Inutilidades Audiovisuais: 666 Park Avenue

A espera foi longa e os salgueiros deixam cair as suas folhas nos delicados passeios e jardins. É Outono, praia para trás das costas, mantas e lareiras a prepararem o regresso. Com este quadro crepitante nenhuma outra moldura poderia conjugar melhor que as nossas queridas séries televisivas. De A a B, todas elas estão prontas. Não é que já não estivessem nos meses de calor, mas agora, sobretudo agora, ficar sentado no sofá dá outro conforto.

De parte este início lírico e outonal, remeto-me para o assunto que me apraz com regularidade, a inutilidade audiovisual. Nestas problemáticas, tal como as estações sazonais, há sempre lixo que pede incessantemente pela reciclagem. Este mês, esse lixo chama-se “666 Park Avenue”, episódio piloto.

De terror não sou fã. Nunca fui de facto. No entanto, nunca reprimi qualquer oportunidade de fazer chegar bom terror audiovisual até mim. Não sou fã de American Horror Story mas reconheço engenho no produto, por exemplo. Pelo contrário, sou um fã incondicional de um filme chamado “Rosemary’s Baby” do Roman Polanski. É deste segundo título que começo a mim dissertação. 666 Park Avenue é uma história em quê os moradores de um condomínio residencial – espécie de prédio com serviço de quartos, recepcionista e mordomias -, de seu nome titular da série, fazem um pacto com o diabo, que curiosamente é o diretor desse mesmo condomínio. O drama começa quando um jovem casal, energético e empreendedor, ganha o lugar de “tarefeiros” lá do sítio, em troca de uma residência lá no prédio. Rosemary’s Baby é um filme em que uma mulher engravida do diabo.

Nestes dois exemplos tão remotos, o prédio é um elemento fundamental de comunhão entre o bem e o mal. Na minha opinião, o terror psicológico de uma habitação, o mistério e os quartos trancados, os candeeiros e os corredores são símbolos de grande potencial medonho. Isto é realmente o aspecto mais
bem aproveitado pelo piloto 666 Park Avenue, o edifício é lindíssimo e o décor encerra fabulosos pormenores, tanto exteriores como interiores. No entanto, e para começar bem o escárnio, tudo o resto é mau. Mau, mau, mau.

O casting é medonho.
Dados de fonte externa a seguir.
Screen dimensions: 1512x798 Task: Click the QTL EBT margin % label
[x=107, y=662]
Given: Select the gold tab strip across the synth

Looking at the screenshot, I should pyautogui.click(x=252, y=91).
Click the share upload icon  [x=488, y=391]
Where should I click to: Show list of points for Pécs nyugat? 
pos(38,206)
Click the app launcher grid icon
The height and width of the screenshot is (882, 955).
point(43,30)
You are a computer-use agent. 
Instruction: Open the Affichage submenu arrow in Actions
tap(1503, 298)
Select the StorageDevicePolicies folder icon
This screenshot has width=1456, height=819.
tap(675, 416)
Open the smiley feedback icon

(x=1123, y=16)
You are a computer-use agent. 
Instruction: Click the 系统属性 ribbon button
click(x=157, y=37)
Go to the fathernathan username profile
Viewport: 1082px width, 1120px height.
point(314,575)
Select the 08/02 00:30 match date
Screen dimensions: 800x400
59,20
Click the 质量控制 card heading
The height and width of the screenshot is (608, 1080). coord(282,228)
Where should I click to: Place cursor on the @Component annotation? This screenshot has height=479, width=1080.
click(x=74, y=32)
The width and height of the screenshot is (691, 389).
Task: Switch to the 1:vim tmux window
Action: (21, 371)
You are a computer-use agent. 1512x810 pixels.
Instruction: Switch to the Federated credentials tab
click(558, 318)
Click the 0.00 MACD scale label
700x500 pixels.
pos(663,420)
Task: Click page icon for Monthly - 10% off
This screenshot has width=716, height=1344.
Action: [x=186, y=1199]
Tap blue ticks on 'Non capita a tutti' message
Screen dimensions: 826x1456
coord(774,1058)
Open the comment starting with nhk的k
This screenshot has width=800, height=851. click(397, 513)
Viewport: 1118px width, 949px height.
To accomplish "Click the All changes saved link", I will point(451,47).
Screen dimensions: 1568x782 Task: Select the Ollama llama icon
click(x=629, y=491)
Desde o porteiro ao casal protagonista, da figura do diabo à sua mulher, uma Vanessa Williams desligada do papel, que deambula entre o evil bitch e o strawberry cupcake, enquanto o seu marido esfrega um olho. Depois há um subcast, formado pelos outros moradores, que me faz espécie: um prédio tão
grande e sumptuoso e só nos é apresentado um casal de artistas liberais à beira de um descarrilamento sexual reprimido, uma outra moça cleptomaníaca e um homem doente que assassina em nome do senhorio. Pergunto-me se isto ficará por aqui, um cast tão curto e tão mal construído.

Outro aspecto que me faz confusão, para não dizer repulsa, é os CGI effects (ou falta deles). Quando o senhorio decide dar o ar da sua graça, os efeitos especiais surgem, ora eles, em todo o seu esplendor, deambulam entre uma reminiscência às séries juvenis de feiticeiros da Disney Chanel à mais bolorenta recordação do Espaço 1999. De qualquer das formas, com maus atores, ninguém leva os efeitos especiais a sério, seja de que forma for.

Não sei se 666 Park Avenue se salva. Sinceramente deu-me vontade de rir o quão mau as coisas poderiam ficar. Há pontas soltas por todo o lado: em quê que consiste o compromisso dos moradores com o diabo? Qual é o background do casal principal? Qual é o papel dos empregados e porteiros?; Por outra lado, existe pontas que, apesar de não andarem soltas, vacilam por serem demasiado óbvias, seja a reconstrução da casa que vai conduzir a história principal, seja a revelação do drive through do subcast.

Sei que muitas destas respostas vão sendo respondidas ao longo da série e que talvez esteja a apressar as minhas críticas, mas este episódio piloto é muito fraco para uma ABC aprovar a sua continuidade. Pergunto-me se será o baixar dos padrões de qualidade da produtora ou dos espectadores. De qualquer das formas, tenho mais que fazer do que conferir se, depois deste texto, estou certo ou errado.